Where Workplace Bullying Begins
- Ted (Product Manager)

- 2 days ago
- 3 min read
While workplace bullying is often viewed as an interpersonal conflict between two people, its origins are rarely that simple. Bullying usually emerges from a combination of organisational conditions, leadership gaps, and individual behaviours that create fertile ground for toxic conduct to take root and flourish. Understanding these root causes is essential for moving beyond reactive responses toward meaningful prevention.
The Work Environment as a Breeding Ground
Many researchers point to the “work environment hypothesis,” which suggests that bullying is more likely to occur in stressful, poorly designed, or high-pressure workplaces. When organisations experience chronic overload, unrealistic deadlines, staff shortages, or frequent restructuring, tension rises and tolerance for respectful behaviour often declines. In such conditions, bullying becomes a maladaptive way for some individuals to release frustration, assert control, or compete for limited resources.
Role ambiguity and conflicting demands further increase risk. When employees are unsure of expectations or receive contradictory instructions, it creates anxiety and friction that can be exploited.
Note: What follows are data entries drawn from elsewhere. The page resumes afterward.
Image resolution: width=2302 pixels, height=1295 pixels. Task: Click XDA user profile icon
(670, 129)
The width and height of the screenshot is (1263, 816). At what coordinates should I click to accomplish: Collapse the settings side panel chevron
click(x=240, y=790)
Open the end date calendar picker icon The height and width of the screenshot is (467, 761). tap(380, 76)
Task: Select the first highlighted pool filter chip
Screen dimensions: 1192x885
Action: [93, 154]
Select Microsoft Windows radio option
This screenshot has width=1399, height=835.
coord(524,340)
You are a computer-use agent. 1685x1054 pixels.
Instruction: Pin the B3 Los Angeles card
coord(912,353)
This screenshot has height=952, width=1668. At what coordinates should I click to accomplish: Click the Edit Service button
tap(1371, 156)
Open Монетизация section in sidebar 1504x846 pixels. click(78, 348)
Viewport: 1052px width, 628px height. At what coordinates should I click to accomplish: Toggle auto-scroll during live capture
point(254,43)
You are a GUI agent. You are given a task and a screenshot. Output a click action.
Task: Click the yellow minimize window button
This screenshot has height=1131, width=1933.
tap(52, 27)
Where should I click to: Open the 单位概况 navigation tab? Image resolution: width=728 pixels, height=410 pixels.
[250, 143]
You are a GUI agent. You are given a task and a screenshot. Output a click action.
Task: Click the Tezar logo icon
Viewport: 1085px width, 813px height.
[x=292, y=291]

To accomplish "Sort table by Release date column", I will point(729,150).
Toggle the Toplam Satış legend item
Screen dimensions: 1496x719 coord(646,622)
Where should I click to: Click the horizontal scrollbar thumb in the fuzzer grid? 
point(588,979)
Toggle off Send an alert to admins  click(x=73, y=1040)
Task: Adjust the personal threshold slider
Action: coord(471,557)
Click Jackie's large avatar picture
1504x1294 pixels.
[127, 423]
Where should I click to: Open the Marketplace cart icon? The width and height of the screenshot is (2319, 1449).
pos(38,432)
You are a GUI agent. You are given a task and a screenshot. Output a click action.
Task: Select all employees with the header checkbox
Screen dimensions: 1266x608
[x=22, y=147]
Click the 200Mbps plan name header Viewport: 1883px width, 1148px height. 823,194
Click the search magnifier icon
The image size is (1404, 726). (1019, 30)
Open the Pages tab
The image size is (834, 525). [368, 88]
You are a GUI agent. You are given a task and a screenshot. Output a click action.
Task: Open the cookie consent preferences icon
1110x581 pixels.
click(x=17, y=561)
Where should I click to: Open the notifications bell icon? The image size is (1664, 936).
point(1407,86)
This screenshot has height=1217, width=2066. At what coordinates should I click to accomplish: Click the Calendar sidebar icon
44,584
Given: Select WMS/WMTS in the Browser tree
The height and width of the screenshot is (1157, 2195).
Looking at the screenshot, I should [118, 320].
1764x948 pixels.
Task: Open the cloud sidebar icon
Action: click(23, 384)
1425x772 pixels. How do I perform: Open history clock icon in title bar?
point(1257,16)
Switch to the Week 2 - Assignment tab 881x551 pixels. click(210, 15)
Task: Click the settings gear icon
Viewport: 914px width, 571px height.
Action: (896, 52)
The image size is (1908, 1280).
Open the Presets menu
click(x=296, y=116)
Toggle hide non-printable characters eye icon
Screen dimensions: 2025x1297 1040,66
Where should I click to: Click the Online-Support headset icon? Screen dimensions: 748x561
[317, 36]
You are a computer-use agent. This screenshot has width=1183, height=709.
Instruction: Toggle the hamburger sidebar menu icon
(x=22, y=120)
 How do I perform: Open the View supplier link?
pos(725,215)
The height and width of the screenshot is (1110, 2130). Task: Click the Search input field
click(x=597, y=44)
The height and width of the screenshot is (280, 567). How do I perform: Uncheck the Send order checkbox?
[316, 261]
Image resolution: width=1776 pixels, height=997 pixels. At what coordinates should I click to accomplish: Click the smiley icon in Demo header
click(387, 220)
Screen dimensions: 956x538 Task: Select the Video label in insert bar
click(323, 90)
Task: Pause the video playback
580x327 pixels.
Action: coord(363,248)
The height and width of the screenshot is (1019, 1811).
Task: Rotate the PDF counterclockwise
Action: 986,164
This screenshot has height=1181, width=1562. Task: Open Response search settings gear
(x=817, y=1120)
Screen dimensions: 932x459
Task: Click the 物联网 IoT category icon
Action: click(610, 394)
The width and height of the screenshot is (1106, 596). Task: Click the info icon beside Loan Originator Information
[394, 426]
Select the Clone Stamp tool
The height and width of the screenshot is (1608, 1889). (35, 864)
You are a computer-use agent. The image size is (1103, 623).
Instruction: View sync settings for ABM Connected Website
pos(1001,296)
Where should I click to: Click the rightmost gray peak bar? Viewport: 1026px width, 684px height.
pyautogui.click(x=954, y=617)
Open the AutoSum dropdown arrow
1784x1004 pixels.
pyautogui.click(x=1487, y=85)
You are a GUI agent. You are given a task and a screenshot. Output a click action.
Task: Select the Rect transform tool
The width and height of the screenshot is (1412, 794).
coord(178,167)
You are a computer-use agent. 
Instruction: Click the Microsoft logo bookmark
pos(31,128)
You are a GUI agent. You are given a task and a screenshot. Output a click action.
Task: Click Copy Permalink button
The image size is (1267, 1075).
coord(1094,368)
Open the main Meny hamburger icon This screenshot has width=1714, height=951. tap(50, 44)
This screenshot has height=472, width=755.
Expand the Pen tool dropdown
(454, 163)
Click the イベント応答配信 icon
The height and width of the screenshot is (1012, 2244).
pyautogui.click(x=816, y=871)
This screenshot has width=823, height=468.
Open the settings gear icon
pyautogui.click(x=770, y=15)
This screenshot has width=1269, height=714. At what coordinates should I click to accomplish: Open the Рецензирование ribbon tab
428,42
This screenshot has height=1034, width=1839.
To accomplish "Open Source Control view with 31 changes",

Poorly structured teams, weak accountability systems, and excessive monitoring (especially in hybrid or remote settings) also contribute by reducing transparency and enabling subtle forms of sabotage or exclusion.
The Critical Role of Leadership and Culture
Leadership behaviour is one of the strongest predictors of workplace bullying. When senior leaders tolerate incivility, model aggressive communication, or prioritise results over respect, they send a powerful signal that bullying is acceptable. Studies consistently show that a significant portion of bullying comes from managers or those in positions of authority and often estimated at around 60% of cases.
Organisations with hierarchical, competitive cultures that reward individual achievement over collaboration tend to experience higher rates of bullying. In contrast, cultures that emphasise psychological safety, fairness, and open communication act as natural deterrents. When leaders fail to address early signs of disrespectful behaviour, minor incivility can quickly escalate into systematic bullying through a process known as “mobbing,” where others join in or remain silent out of fear.
Individual and Relational Factors
While organisational factors create the conditions, individual traits and relational dynamics determine who becomes a perpetrator or target. Perpetrators are often driven by insecurity, a need for control, or narcissistic tendencies. Some have learned bullying behaviour earlier in their careers and repeat it because it previously went unchallenged. Others become bullies under stress, particularly when they feel their own position is threatened.
Targets are frequently chosen not because of performance issues, but due to perceived differences, whether in personality, age, gender, ethnicity, or simply because they are competent, ethical, or unwilling to conform. Those who speak up, challenge the status quo, or are seen as “different” are often at higher risk. Once bullying begins, power imbalances make it difficult for targets to defend themselves, allowing the behaviour to become entrenched.
How Bullying Escalates
Bullying rarely starts at full intensity. It often begins with subtle behaviours, such as eye-rolling, sarcastic comments, or withholding information, that go unaddressed. When these micro-aggressions receive no pushback, perpetrators gain confidence and the behaviour intensifies. In hybrid and digital environments, this escalation can happen through passive-aggressive emails, exclusion from key meetings, or public criticism in group chats. The longer bullying continues without intervention, the more normalised it becomes, eventually damaging team morale and organisational trust.
Conclusion
Workplace bullying is rarely the result of one “bad apple.” It thrives in stressful environments, weak leadership cultures, and unbalanced power dynamics. By recognising these root causes, organisations can move from simply managing symptoms to addressing the systemic factors that allow bullying to emerge and persist. True prevention begins with honest examination of how work is structured, how leaders behave, and what kind of culture is being rewarded.
Workplace Bullying Institute. (2024). 2024 WBI U.S. Workplace Bullying Survey.
Einarsen, S., Hoel, H., Zapf, D., & Cooper, C. L. (2020). Bullying and Harassment in the Workplace: Developments in Theory, Research, and Practice. CRC Press.
Salin, D., & Hoel, H. (2011). Organisational causes of workplace bullying. In Bullying and Harassment in the Workplace.